* [Selection]:
In prior blog articles, we have emphasized the importance of reviewing your insurance policies in their entirety. A portion of a policy that many policyholders do not review is the section that contains information provided by the insured, such as the policyholder’s address. While an insured might think there is no reason to worry about this information, the saying, “don’t sweat the small stuff” is dead wrong in this context. When a policyholder fails to review information about the property and policyholder that is included in the policy, the consequences can be financially devastating.
A Florida Third District Court of Appeals decision provides a vivid example of the consequences of failing to check the address on your policy. In Rodriguez v. Security National Ins. Co., Inc., No 3D13-1890 (Fla. 3d DCA April 30, 2014), a party who had been assigned the rights of the insured under the policy sued for breach of contract and insurance bad faith. The insurance company denied the claim and contended that the claim was not covered because the policy had previously lapsed almost two years prior to the accident.
The trial court granted summary judgment for the insurer on the grounds that the policy had expired and the plaintiff pursuing the claim appealed. The insurance company claimed that the policy had lapsed because the insured failed to make a required premium payment despite being sent notice of the potential cancellation for non-payment. The plaintiff contended that the purported notice was not addressed properly so the insured was never informed of the risk of cancellation.
The street address on the notices sent to the insured did not include an apartment number. However, the address used was the one provided on the application submitted to the insurer. The address to which notice was sent also was the same address indicated on the insurance policy and declarations. The plaintiff contended that the incomplete address made notice ineffective, and that the insurer had the correct address in the insurer’s policy file on a document prepared by a property appraiser.

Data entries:
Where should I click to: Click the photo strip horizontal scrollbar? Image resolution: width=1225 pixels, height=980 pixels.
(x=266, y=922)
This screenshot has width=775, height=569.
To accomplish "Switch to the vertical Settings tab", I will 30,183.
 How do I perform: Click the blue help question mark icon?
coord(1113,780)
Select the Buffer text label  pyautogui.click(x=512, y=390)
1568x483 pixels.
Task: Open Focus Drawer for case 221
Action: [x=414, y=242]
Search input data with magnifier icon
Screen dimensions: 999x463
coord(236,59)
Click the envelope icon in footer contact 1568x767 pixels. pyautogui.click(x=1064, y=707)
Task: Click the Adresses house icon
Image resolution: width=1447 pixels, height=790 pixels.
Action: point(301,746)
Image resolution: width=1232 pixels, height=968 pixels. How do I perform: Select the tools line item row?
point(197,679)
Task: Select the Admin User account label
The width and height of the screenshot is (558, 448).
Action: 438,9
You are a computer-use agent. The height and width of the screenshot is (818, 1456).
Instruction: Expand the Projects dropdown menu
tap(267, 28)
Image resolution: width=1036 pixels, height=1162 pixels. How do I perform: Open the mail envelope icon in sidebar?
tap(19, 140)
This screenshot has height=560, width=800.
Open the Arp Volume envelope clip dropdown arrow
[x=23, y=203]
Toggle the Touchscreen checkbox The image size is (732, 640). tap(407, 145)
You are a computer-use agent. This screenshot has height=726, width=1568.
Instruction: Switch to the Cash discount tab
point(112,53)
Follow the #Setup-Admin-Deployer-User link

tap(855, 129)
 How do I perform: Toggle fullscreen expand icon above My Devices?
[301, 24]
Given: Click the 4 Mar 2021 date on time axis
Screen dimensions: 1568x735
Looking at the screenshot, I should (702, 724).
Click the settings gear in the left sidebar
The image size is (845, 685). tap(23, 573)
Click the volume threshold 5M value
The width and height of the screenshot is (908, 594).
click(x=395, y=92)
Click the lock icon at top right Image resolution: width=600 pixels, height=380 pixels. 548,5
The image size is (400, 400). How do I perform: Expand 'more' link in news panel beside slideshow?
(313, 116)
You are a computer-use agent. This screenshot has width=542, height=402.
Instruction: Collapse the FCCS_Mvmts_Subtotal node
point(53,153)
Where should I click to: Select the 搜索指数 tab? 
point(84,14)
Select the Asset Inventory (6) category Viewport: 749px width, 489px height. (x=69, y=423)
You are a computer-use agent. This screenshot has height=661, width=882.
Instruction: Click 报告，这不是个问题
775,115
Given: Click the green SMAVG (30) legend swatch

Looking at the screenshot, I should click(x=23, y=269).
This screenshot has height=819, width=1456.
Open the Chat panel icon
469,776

* [What the exercise asks]: Extend the article on the insurance notice address dispute, picking up after its final sentence.

* [Exercise answer]:
The appellate court affirmed the trial court decision based on Section 627.728(5), Florida Statutes (2009): “United States proof of mailing or certified or registered mailing of notice of cancellation, of intention not to renew, or of reasons for cancellation, or of the intention of the insurer to issue a policy by an insurer under the same ownership or management, to the first named insured at the address shown in the policy shall be sufficient proof of service. (Emphasis added).
The court found plaintiff’s contention that the insurance company should have known the address was incomplete because of the document from the appraiser in the insurer’s file unpersuasive. The court reinforced its view that the insurance company was not put on notice by the document in the file because the insurer did not generate the report or receive the report from the insured.
A minor mistake in the address on the policy could cost a policyholder hundreds of thousands or even millions of dollars. The important take away from this case is that policyholders need to carefully verify their contact and personal information when purchasing a policy to ensure that the information is accurate. It also is important to review your policies periodically so that they can be updated when the information changes.
You can reach Miami Insurance Claims Lawyer J.P. Gonzalez-Sirgo by dialing his direct number at (786) 272-5841, calling the main office at (305) 461-1095, or Toll Free at 1 (866) 71-CLAIM or email Attorney Gonzalez-Sirgo directly at [email protected].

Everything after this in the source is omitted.